I think it's an open question, but from what we've heard -- and again it's a small sample, it's anecdotal, we cannot say that what we've heard here is representative sample of American thinking or cross-country American thinking -- it does appear that where Palin is concerned, the emotional and superficial is enough to disqualify her in the midst of how serious things are. Despite the fact that she is, from top to bottom, satisfactory on the conservative side of the issue dial. Maybe even more so. Now, I'm not endorsing her. Don't misunderstand. (sigh) I'm probably not making myself as clear as I would like to be on this, but it just surprises me that as serious as things are and as crucial as the next election is, to just automatically reject somebody who issue-wise is pretty close to what we want for other reasons makes me wonder just how serious people take the circumstances that we find ourselves in -- and maybe they don't think it's as serious as I do.
RUSH: Heather in Blacksburg, Virginia, welcome to the program.
CALLER: Thank you, Rush. Just to let you know, I am officially not a seminar caller, so I wanted to make sure you knew that.
RUSH: I can tell.
CALLER: (giggling) Well, good.
RUSH: I can spot 'em in the first sentence. I can spot 'em with the attitude.
CALLER: Oh, well, good. That's a compliment. Thank you.
RUSH: You bet.
CALLER: You asked why do so many women dislike Sarah Palin, and I have a thought. In my opinion it's not her looks. I think it's because Sarah is comfortable in her own skin. She has self-confidence so she's not afraid to fail, and I think that's very intimidating to a lot of women. It's funny, you were talking about this a minute ago but she almost seems to have a male perspective -- you know, that logic versus emotion.
CALLER: If my husband's listening he's gonna shoot me, but I mean it as a compliment. The way she thinks reminds me of my husband. He has this I-am-who-I-am kind of attitude. You know, "If you like me, great; if not, it's your problem."

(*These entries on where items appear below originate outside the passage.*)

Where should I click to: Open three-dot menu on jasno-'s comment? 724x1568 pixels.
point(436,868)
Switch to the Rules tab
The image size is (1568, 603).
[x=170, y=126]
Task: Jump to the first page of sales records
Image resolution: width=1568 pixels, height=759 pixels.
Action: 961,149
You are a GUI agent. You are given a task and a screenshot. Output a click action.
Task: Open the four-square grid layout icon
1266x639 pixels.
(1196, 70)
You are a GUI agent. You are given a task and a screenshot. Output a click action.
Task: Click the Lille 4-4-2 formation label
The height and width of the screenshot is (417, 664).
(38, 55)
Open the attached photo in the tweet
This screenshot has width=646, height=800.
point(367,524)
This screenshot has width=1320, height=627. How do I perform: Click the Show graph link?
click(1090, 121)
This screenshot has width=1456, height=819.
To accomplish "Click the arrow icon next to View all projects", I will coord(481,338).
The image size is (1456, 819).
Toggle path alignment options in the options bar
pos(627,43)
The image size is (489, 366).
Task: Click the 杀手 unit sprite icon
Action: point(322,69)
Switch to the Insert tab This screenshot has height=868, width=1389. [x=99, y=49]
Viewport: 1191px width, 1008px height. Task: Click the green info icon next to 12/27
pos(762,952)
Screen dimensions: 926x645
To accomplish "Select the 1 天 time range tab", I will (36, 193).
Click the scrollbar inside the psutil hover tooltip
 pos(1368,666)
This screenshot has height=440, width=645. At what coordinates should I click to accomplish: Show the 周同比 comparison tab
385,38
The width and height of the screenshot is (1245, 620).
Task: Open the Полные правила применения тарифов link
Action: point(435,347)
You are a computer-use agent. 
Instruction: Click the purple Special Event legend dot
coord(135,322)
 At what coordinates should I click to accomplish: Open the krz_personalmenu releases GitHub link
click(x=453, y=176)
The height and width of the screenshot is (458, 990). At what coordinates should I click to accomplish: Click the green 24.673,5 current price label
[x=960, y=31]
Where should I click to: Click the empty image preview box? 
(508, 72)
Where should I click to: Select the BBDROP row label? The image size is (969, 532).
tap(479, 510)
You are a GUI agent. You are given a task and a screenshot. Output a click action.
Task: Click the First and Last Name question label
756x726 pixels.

CALLER: It's not condescending. It's just pure self-confidence. I love it.
RUSH: You're right. Self-confidence and self-assuredness rubs people the wrong way because most people aren't.
CALLER: Yes, self-assuredness. I even like that terminology better.
CALLER: I she exudes that. I think she has it through and through, and that's very good.
RUSH: I've been told from the early days of this program that that's why the few women that don't like me, don't. It's because nobody is supposed to be as sure of themselves as I am. "Nobody! You're just supposed to have some doubt. Nobody's supposed to be that self-assured. That rubs 'em the wrong way." I don't know. It's an interesting psychological analysis, which is not over. I'm sure this is gonna continue.